## EXERCISE REQUIREMENTS
1 > According to the guide on minimum spanning trees, which Project Euler problem is it going to solve?
2 > Resume the guide on minimum spanning trees immediately after its final sentence.

:: EXTRACT

Minimum Spanning Trees

In this guide, we’ll solve problem 107 in Project Euler, a popular series of programming problems. Please take a few moments to familiarize yourself with the problem and download the text file containing the adjacency matrix.

Project Euler generally discourages sharing problem solutions, but most problems also aren’t such straight-forward applications of fundamental algorithms.

At some point, I’ll make another post for the other Project Euler problems, giving detailed hints and reading assignments instead of explicit solutions.

But here, we’re going to focus on implementation. You should own and follow along with a good algorithms textbook. I recommend Dasgupta’s text.

To follow along, create a new directory and place the adjacency matrix file in it. Then download Scala, open your command prompt, navigate to the directory, type scala to open your REPL, and enter the code line by line (resist the urge to copy and paste).

Why is this important?

Some businesses depend on network effects. You’d probably only create a Facebook account, for example, if a large number of your friends and family were already on Facebook. For these companies, the goal is to be first to the market, then grab as much market share as possible. That’s the only way to survive.

And before Facebook, there was Friendster.

Because the development team at Friendster insisted on analyzing every connection between all tens of millions of users instead of strictly focusing on minimum spanning trees of users and their friends, memory requirements ballooned. As they were forced to upgrade to larger and larger servers, ensuing technical problems drove away much of their userbase, and they ended up losing out on the business that made Mark Zuckerberg a billionaire.

Poorly crafted algorithms can lose you billions. Know your stuff.

Before we begin

In this implementation, I assume the reader has some basic familiarity with graphs (the kind with vertices and edges, not the sort that track stocks). You should know what trees, vertices, edges, and adjacency matrices are.

I also assume the reader understands object-oriented programming and knows a few basics of functional programming. You should know what a map does, for example. If you know Java, you should be able to grok Scala easily enough.

What language are we using?

Scala! (Pronounced Scah-laa)

Like Python and Ruby, it allows imperative and functional programming, as well as exposes a great REPL. In addition, unlike those languages, it’s compiled, statically-typed, runs on the JVM, and interacts seamlessly with Java code. It’s basically the perfect language.

If you’d like to learn Scala, I recommend Scala creator Martin Odersky’s Scala By Example. For a reference to quickly glance into if you just want to know something specific, I recommend Alvin Alexander’s Scala Cookbook.

::::
:: EXTRACTED INFORMATION

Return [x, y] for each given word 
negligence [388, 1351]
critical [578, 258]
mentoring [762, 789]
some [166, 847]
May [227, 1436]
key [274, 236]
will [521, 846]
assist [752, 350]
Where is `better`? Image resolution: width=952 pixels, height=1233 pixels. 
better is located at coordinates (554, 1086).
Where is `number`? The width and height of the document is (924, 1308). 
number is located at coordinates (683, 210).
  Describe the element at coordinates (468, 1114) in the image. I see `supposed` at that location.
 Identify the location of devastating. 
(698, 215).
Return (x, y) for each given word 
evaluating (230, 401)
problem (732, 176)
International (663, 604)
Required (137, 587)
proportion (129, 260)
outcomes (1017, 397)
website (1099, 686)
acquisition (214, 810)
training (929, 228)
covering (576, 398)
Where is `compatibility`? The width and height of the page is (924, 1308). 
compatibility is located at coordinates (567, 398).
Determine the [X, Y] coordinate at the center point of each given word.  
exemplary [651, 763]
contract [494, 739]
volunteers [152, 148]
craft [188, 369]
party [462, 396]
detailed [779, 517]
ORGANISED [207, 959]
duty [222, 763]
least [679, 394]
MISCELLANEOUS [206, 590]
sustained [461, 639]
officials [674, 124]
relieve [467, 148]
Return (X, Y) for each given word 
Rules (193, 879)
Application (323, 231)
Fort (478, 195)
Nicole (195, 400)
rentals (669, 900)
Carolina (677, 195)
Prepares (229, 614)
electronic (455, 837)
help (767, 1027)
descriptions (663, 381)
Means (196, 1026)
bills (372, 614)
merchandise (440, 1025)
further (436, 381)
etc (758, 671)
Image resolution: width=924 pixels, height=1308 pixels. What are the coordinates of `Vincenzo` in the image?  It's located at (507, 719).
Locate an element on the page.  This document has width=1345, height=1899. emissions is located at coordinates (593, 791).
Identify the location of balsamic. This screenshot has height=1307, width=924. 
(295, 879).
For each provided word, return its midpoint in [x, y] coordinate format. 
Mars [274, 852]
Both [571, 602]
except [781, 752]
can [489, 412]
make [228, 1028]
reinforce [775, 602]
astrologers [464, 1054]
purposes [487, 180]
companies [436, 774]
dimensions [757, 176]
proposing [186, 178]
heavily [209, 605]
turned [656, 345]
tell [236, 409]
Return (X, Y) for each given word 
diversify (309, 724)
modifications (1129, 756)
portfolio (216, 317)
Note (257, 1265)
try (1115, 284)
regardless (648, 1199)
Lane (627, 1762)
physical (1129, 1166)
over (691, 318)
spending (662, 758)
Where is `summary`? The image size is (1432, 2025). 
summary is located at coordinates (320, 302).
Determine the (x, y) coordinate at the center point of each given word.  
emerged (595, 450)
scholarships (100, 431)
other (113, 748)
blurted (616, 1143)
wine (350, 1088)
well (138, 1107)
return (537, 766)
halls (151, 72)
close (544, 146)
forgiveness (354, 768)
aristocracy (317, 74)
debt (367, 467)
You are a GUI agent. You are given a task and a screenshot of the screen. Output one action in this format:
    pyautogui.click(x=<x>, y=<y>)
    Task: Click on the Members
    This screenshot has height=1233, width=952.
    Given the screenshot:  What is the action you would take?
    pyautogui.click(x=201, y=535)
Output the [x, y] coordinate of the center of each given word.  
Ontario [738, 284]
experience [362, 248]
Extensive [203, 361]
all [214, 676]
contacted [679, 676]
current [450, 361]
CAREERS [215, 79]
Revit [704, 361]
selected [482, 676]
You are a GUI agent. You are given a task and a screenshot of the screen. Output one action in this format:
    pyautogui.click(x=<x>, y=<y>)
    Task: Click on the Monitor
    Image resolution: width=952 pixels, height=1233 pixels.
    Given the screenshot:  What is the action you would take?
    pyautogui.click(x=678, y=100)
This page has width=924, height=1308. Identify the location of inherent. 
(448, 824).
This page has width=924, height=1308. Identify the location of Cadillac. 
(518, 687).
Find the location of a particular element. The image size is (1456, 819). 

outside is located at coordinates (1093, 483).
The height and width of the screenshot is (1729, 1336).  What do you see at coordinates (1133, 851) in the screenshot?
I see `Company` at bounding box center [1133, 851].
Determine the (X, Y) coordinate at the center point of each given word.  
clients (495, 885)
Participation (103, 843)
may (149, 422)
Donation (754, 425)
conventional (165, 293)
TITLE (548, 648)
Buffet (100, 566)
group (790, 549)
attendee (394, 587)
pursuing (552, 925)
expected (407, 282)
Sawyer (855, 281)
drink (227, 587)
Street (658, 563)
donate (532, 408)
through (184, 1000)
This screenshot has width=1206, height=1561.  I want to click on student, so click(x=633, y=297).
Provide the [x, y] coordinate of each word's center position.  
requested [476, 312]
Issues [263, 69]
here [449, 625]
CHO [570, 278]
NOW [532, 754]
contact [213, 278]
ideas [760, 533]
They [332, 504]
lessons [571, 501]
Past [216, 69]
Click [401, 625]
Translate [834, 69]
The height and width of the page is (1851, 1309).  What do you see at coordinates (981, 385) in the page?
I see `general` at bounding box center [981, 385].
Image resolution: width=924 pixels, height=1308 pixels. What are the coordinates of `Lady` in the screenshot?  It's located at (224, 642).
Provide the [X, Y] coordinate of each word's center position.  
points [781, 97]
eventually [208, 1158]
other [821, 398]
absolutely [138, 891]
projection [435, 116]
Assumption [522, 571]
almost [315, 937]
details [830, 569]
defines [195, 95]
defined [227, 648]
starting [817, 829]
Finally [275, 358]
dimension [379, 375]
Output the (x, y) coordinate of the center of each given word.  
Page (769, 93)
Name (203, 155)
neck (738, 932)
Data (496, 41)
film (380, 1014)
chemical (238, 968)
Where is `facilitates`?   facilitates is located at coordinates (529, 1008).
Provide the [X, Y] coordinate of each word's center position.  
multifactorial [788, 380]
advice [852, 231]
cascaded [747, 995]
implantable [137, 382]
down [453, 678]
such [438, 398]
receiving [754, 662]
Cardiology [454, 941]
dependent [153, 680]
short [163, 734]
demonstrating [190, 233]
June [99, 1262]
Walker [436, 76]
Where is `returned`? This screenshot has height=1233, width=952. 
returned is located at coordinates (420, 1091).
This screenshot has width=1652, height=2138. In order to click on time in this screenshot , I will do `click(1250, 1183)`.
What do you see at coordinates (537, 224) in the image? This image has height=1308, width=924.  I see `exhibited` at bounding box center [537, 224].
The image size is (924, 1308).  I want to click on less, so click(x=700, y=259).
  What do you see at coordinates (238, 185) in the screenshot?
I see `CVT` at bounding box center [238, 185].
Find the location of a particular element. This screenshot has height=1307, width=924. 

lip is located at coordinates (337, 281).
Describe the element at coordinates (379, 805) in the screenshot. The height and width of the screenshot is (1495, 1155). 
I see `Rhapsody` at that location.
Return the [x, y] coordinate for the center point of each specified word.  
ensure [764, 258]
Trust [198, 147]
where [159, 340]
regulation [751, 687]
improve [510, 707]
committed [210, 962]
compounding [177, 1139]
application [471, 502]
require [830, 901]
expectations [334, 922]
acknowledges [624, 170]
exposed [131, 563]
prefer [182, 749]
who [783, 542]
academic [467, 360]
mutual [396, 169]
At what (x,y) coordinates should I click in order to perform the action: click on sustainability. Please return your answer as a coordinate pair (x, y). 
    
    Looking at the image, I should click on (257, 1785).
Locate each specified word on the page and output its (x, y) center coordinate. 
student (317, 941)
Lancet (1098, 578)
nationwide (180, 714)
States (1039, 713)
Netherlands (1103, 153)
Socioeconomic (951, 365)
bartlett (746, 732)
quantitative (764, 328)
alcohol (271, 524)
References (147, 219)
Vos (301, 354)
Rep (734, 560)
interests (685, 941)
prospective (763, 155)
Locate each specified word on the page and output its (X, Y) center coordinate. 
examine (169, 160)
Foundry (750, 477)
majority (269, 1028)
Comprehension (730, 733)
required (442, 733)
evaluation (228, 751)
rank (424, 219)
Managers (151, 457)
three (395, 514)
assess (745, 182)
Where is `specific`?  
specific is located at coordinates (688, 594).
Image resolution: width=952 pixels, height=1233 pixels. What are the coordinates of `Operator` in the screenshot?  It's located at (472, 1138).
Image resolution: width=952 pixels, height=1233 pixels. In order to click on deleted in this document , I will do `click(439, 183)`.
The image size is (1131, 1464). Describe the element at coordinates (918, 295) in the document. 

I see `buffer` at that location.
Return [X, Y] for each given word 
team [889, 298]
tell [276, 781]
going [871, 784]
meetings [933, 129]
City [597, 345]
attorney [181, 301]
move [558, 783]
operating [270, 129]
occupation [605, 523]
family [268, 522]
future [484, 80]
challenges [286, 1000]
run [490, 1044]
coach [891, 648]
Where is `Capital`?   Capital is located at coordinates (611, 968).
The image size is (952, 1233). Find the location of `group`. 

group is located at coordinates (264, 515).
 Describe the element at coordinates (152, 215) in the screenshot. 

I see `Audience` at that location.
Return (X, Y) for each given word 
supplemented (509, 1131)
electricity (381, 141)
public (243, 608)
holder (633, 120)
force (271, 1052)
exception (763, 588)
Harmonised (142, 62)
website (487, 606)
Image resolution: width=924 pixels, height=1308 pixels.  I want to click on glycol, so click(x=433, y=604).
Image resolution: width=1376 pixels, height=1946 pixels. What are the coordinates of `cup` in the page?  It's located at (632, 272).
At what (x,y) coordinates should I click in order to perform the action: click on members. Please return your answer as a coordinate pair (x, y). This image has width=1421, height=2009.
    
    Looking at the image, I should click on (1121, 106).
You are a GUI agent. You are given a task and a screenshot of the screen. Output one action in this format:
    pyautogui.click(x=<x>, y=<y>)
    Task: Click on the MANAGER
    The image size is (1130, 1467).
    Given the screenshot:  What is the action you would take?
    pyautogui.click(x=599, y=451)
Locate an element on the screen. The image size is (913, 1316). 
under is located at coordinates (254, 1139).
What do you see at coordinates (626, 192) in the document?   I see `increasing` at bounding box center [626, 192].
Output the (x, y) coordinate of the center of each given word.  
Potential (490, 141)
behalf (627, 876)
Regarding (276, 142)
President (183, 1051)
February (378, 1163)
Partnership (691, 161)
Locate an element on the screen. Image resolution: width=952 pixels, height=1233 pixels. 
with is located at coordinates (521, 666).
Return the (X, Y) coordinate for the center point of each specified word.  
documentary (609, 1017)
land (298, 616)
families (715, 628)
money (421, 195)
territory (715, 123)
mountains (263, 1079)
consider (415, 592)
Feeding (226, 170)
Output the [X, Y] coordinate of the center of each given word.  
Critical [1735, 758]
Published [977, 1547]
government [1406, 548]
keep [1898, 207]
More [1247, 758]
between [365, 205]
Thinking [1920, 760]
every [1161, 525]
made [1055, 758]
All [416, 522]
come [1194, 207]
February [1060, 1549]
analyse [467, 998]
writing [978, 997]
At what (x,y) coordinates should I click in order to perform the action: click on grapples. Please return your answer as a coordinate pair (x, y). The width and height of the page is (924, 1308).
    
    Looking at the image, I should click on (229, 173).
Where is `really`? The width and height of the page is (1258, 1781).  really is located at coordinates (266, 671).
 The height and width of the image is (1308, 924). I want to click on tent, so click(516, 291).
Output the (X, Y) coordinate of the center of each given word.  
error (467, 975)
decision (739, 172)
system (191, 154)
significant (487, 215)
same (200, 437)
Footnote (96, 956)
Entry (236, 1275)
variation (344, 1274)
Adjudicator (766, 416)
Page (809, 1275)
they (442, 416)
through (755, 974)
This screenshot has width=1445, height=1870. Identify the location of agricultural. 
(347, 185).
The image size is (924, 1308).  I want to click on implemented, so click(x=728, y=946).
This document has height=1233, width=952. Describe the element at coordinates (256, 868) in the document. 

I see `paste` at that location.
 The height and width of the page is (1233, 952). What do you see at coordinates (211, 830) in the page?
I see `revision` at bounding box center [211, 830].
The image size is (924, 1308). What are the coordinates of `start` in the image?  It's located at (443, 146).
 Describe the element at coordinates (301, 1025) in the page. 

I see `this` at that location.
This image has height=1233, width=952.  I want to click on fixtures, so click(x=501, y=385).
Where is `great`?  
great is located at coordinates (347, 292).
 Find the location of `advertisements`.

::::

## FINAL RESULTS
1 > Problem 107.

2 >
If not, translating these algorithms into a language like Python should be trivial. I’ve chosen Scala for its expressiveness, and am reasonably confident that code of the same clarity would take more lines in any other language.

Kruskal’s algorithm

Intro

In this problem, given a graph, we’d like to find a way to link all vertices of the graph without any redundant edges. When those edges have weights, we’d like to link the graph while minimizing the total weight of the resulting tree as much as possible. In short, we’d like to build a minimum spanning tree.

The key insight here is that we want to avoid creating cycles in our final graph (otherwise the network would no longer be minimal, as an edge could be removed without compromising connectivity). We can do this by building up our final tree through joining smaller, intermediate trees. If we join two minimum spanning trees for two subsets of our initial vertices, we get the minimum spanning tree for the subsets combined. The minimum spanning tree for two vertices is simply the lowest-weight edge connecting them.

Kruskal’s algorithm is easy to grasp. First store every vertex of the original graph as a one-node tree. Then, sort the edges in the original graph by weight and iterate through them. If two vertices aren’t already connected in some tree, connect their trees in a tree. If they’re already connected, the existing edge between them is already the cheapest, so we ignore the new edge and keep iterating.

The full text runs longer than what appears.